## TASKS AND EXERCISES:
- 1) Give again the part of the buffer overflow text starting with "POP effectively removes" and going on through "(see Fig. 6.7).".
- 2) Answer these questions from the buffer overflow text:
(a) What kind of abstract data type is a stack?
(b) In which direction does the stack grow on x86 processors?
(c) At what address did the processor try to resume execution once the foo() function was finished?
──────── SELECTED EXCERPT ────────
A buffer is simply a defined contiguous piece of memory. Buffer overflow attacks aim to manipulate the amount of data stored in memory to alter execution flow. This chapter briefly covers the following attacks:
• Stack-based buffer overflows
• Heap-based buffer overflows
6.3.1.1. Stack-based overflows
A stack is simply a last in, first out (LIFO) abstract data type. Data is pushed onto a stack or popped off it (see Fig. 6.2).
The simple stack shown in Fig. 6.2 has [A] at the bottom and [B] at the top. Now, let's push something onto the stack using a
PUSH C command (see Fig. 6.3).
Let's push another for good measure:
PUSH D (see Fig. 6.4).
Now let's see the effects of a
POP command.
POP effectively removes an element from the stack (see Fig. 6.5).
Notice that [D] has been removed from the stack. Let's do it again for good measure (see Fig. 6.6).
Notice that [C] has been removed from the stack.
Stacks are used in modern computing as a method for passing arguments to a function and they are used to reference local function variables. On x86 processors, the stack is said to be inverted, meaning that the stack grows downward (see Fig. 6.7).
When a function is called, its arguments are pushed onto the stack. The calling function's current address is also pushed onto the stack so that the function can return to the correct location once the function is complete. This is referred to as the saved Extended Instruction Pointer (EIP) or simply the Instruction Pointer (IP). The address of the base pointer is also then saved onto the stack.
Look at the following snippet of code:
#include <stdio.h>
#include <stdlib.h>
#include <string.h>
int foo()
{
char buffer[8];/* Point 2 */
strcpy(buffer, “AAAAAAAAAA”;
/* Point 3 */
return 0;
}
int main(int argc, char **argv)
{
foo();
/* Point 1 */
return 1;
/* address 0x08801234 */
During execution, the stack frame is set up at Point 1. The address of the next instruction after Point 1 is noted and saved on the stack with the previous value of the 32-bit Base Pointer (EBP). This is illustrated in Fig. 6.8.
Next, space is reserved on the stack for the buffer char array (eight characters) as shown in Fig. 6.9.
Now, let's examine whether the
strcpy function was used to copy eight As as specified in our defined buffer or 10 As as defined in the actual string (see Fig. 6.10).
On the left of Fig. 6.10 is an illustration of what the stack would have looked like had we performed a
strcopy of six As into the buffer. The example on the right shows the start of a problem. In this instance, the extra As have overrun the space reserved for buffer [8], and have begun to overwrite the previously stored [EBP]. Let's see what happens if we copy 13 As and 20 As, respectively. This is illustrated in Fig. 6.11.
In Fig. 6.11, we can see that the old EIP value was completely overwritten when 20 characters were sent to the eight-character buffer. Technically, sixteen characters would have done the trick in this case. This means that once the
foo() function was finished, the processor tried to resume execution at the address A A A A (0x41414141). Therefore, a classic stack overflow attack aims at overflowing a buffer on the stack to replace the saved EIP value with the address of the attacker's choosing. The goal would be to have the attacker's code available somewhere in memory and, using a stack overflow, cause that memory location to be the next instruction executed.
──────── GIVEN INFORMATION ────────
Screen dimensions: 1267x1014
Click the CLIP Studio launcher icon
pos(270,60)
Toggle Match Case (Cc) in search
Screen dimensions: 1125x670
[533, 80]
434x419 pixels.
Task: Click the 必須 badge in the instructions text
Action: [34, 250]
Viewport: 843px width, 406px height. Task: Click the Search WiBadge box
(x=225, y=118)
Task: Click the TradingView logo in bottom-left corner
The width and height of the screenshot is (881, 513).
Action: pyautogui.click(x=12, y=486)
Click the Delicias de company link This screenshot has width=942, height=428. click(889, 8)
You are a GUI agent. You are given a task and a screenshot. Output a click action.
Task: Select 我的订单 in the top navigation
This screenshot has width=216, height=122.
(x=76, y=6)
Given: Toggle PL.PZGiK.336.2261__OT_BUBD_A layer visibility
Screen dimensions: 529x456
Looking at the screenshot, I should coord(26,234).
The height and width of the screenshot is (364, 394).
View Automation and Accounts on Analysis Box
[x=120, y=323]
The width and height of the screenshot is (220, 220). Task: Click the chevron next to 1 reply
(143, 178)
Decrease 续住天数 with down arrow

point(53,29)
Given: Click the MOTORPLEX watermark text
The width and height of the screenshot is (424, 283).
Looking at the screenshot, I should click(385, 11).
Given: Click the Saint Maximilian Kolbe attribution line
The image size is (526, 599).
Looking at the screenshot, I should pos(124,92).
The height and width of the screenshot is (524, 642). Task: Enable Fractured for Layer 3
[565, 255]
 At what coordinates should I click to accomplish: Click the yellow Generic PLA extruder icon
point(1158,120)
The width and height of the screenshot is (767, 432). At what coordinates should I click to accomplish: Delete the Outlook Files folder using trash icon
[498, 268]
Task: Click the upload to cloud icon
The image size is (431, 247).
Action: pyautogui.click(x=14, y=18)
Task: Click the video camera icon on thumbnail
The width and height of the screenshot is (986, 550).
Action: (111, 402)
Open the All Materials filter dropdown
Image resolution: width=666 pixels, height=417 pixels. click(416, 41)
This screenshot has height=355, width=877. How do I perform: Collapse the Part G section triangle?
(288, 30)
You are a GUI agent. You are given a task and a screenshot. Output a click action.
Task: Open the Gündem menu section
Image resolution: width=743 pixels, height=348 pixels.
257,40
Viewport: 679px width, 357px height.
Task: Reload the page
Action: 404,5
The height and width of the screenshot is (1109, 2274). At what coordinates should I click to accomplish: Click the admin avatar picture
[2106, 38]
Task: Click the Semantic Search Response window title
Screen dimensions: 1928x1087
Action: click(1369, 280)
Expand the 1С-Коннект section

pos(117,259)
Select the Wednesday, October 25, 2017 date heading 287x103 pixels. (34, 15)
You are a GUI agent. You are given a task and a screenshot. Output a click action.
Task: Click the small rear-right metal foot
────────
## SOLUTIONS PER TASK:
- 1)
POP effectively removes an element from the stack (see Fig. 6.5).
Notice that [D] has been removed from the stack. Let's do it again for good measure (see Fig. 6.6).
Notice that [C] has been removed from the stack.
Stacks are used in modern computing as a method for passing arguments to a function and they are used to reference local function variables. On x86 processors, the stack is said to be inverted, meaning that the stack grows downward (see Fig. 6.7).

- 2)
(a) A last in, first out (LIFO) abstract data type.
(b) Downward.
(c) A A A A (0x41414141).